3 Basic Time Wasters of Unproductive People and How to Fix
Look at your life today. You have 24 hours. Do you know what you did (will do or have done) for all 24 hours of today? When you stop and think about how you spent your day, are you moving toward goals you’ve set for yourself, or are you not even close to achieving them?
Here’s something to think about. How much of your day is spent on ‘time-waster’ activities or people – sucking the value and life out of your day? There are three basic time wasters unproductive people indulge in daily.
Significant Time Wasters
Procrastination is one of the biggest time-wasters of them all. Either you are a procrastinator, or you know someone who is. Most procrastinators go through life making excuses or find every reason under the sun not to do what they ought to be doing today. Can you relate?
You are a procrastinator if you make excuses like:
I don’t have enough time.
I don’t have enough money.
I don’t know where to start.
I don’t know if anyone cares.
I don’t ____________ (fill in your excuse for procrastinating today).

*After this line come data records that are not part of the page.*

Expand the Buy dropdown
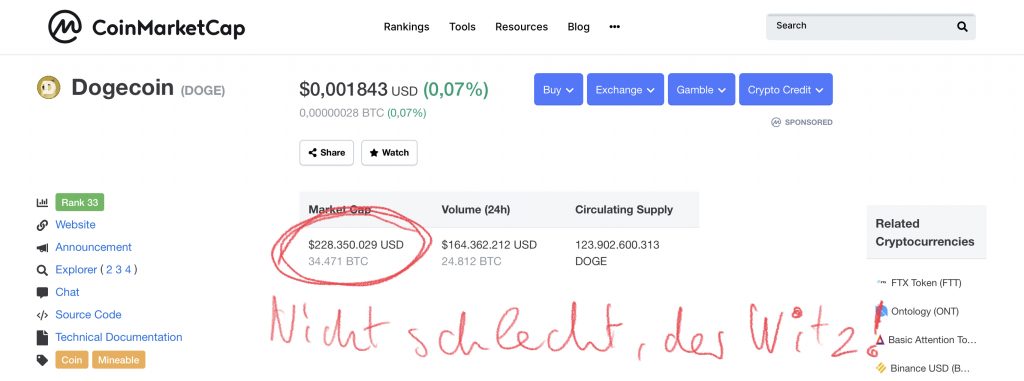This screenshot has height=381, width=1024. (x=558, y=90)
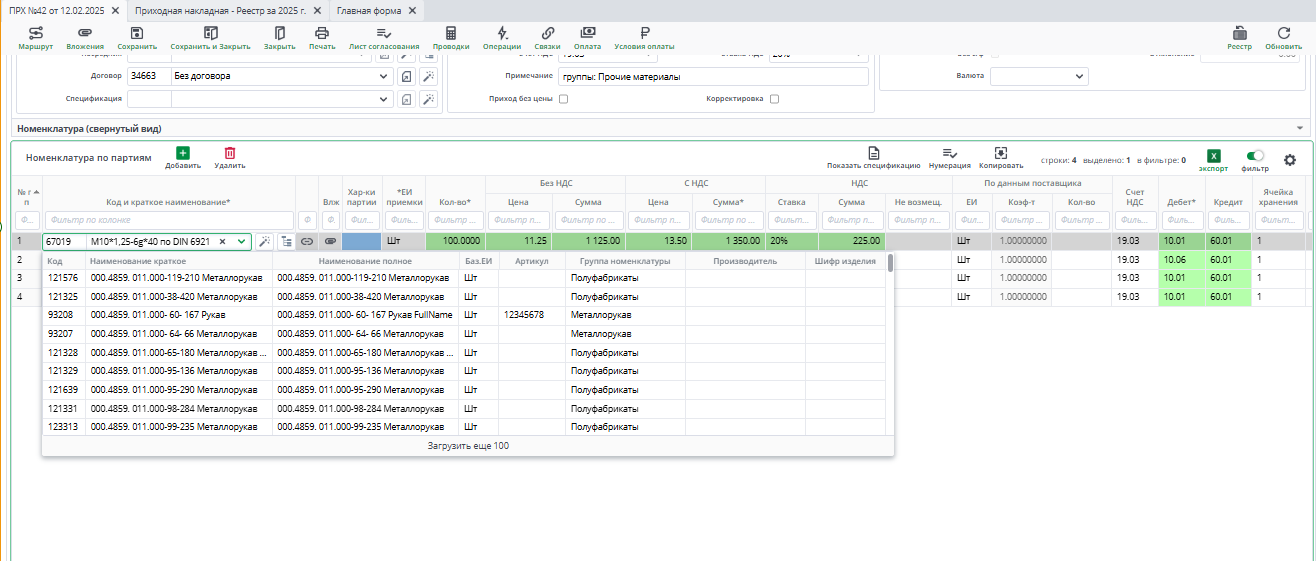
Task: Toggle the фильтр switch
Action: [x=1254, y=156]
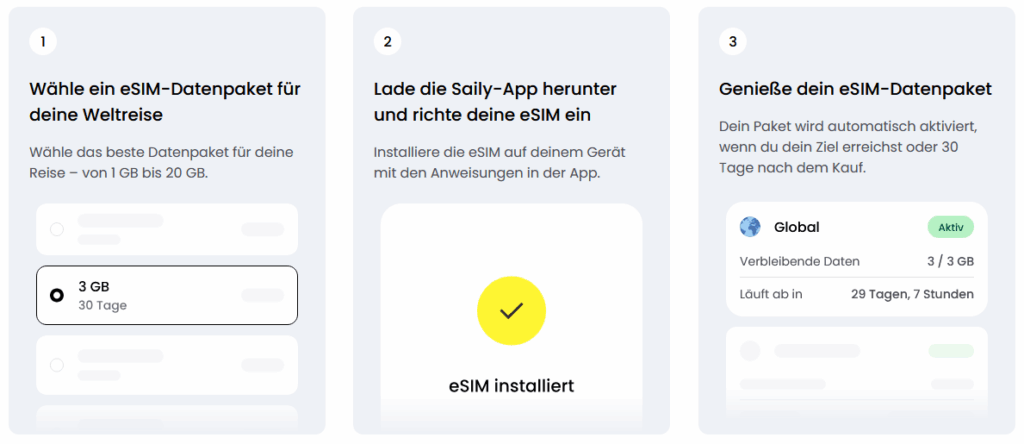
Task: Click the 'Verbleibende Daten' row
Action: point(856,261)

Procrastination kills dreams and causes people to regret their life. Often we say, tomorrow, I’ll do it. The problem with waiting until tomorrow, tomorrow might not come.
2. Not Making Decisions
Not making decisions or making poor choices take valuable time away from you – personally and financially. When you are wishy-washy, you are unable to make decisions with work, family, or daily life activities. Nobody likes to follow someone who is indecisive. Time wasters can’t or won’t make decisions.
3. Social Media
Social media is one of the most significant time-wasters on the planet, in my opinion. When you think about social media, what is the benefit of any of the social media platforms?
Yes, social media has entertainment value. We all love to laugh at the ridiculousness of TikTok or YouTube videos. Laughing and spending time away from work is essential; 100% agree with this philosophy. However, are successful and happy people on social media? Probably not.
Social media sucks your valuable time away from you. Time you can never get back – wasted. Even if you plan on spending five minutes checking your Instagram account, an hour passes before you realize you’ve wasted that time you can never regain.
If you must participate in social media, set timers for yourself to know when your time is up and return to more productive things. Time-wasters spend a large chunk of their day scrolling social media.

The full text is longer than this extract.